Our immune system is exceptionally powerful. It rapidly mobilizes teams of cells to eliminate threats within our bodies. But sometimes, it hits the wrong target. Autoimmune diseases such as lupus and multiple sclerosis result from friendly fire — immune cells mistakenly attacking healthy tissues and organs. New treatments and therapeutic targets for these conditions are urgently needed.

Now, Cold Spring Harbor Laboratory (CSHL) professor Christopher Wacock may have stumbled upon a new therapeutic target — hiding in plain sight. Vakoc and his team discovered that IκBζ, a well-studied protein in the field of immunology, contains an overlooked sequence, which allows it to activate key proteins in immune cells. While the sequence — the OCA peptide — is small, targeting it can have significant effects in the destruction of immune cells.

For years, IκBζ was known to have an important function — regulating NFκB, a protein important for mounting immune responses. But it turns out that IκBζ has dual functions. Vakok’s team found that it also activates another important family of immune proteins called POUs. And it does this through the OCA peptide. Disarming both immune responses can ensure the fastest response to threats — a hallmark of our natural defenses.

“The immune system, for example, falls over most of the time,” says Vakok. “But the moment a pathogen arrives, it needs to adapt very quickly.” The ability to respond within seconds is critical to eradicating bacteria, invading viruses, or even cancer. Time is of the essence.”

Why has evolution assigned this lunar function to IκBζ? Vakok suspects it has something to do with many of the immune system’s functions. While immune cells activate many of the same proteins, each cell also has its own functions. Medicine of IκBζ can give our body’s defenses the ability to rapidly switch between roles.

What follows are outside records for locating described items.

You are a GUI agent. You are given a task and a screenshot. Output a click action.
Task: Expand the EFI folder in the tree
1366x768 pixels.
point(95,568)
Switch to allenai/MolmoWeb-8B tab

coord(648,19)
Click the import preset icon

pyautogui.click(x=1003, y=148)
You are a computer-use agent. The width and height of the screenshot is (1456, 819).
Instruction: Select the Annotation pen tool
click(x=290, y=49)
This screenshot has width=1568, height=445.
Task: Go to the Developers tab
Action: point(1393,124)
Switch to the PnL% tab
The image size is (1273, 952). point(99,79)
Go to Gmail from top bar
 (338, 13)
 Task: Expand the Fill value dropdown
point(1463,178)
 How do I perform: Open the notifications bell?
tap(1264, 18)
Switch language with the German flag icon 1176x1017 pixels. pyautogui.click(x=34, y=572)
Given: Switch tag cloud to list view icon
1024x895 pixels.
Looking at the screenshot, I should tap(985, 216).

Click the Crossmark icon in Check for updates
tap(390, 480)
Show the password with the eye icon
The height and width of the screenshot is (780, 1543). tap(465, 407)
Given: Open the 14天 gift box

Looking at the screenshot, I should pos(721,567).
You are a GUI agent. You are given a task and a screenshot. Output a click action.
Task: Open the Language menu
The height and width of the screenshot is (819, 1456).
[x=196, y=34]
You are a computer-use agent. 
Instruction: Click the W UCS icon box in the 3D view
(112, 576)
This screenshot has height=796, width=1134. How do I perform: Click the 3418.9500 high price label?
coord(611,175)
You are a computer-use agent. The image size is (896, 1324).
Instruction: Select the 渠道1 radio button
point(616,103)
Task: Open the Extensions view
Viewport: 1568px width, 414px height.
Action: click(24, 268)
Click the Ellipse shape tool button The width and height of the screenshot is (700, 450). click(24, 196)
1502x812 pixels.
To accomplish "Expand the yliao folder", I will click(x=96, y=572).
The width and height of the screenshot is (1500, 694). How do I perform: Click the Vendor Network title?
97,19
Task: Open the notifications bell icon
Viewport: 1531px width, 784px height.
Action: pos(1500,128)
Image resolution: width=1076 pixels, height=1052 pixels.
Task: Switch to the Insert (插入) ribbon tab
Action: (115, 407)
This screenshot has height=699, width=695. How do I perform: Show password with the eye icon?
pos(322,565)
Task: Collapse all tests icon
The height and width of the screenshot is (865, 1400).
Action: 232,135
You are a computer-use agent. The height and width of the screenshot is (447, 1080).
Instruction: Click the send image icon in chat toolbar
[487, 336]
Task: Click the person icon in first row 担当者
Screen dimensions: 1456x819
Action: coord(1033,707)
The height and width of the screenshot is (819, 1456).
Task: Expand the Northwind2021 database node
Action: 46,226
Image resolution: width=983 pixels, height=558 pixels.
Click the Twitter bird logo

“Evolution often involves finding creative and efficient solutions to problems in life,” Vakuk explains. “We believe that the OCA peptide allows different types of immune cells to respond rapidly with the right genes at the right time and place. It’s all about personalizing the immune response for different cells in the body. “

This discovery may form the basis of immunotherapy against autoimmune diseases in the future. Because the OCA peptide is well characterized and found in many immune cells, it may make an important drug target. And that’s where Wacok will set his sights next.

“Targeting IκBζ with this OCA peptide will have interesting effects on the immune system, with highly cell-type-specific effects,” says Wakok. “Our future research will explore this question.”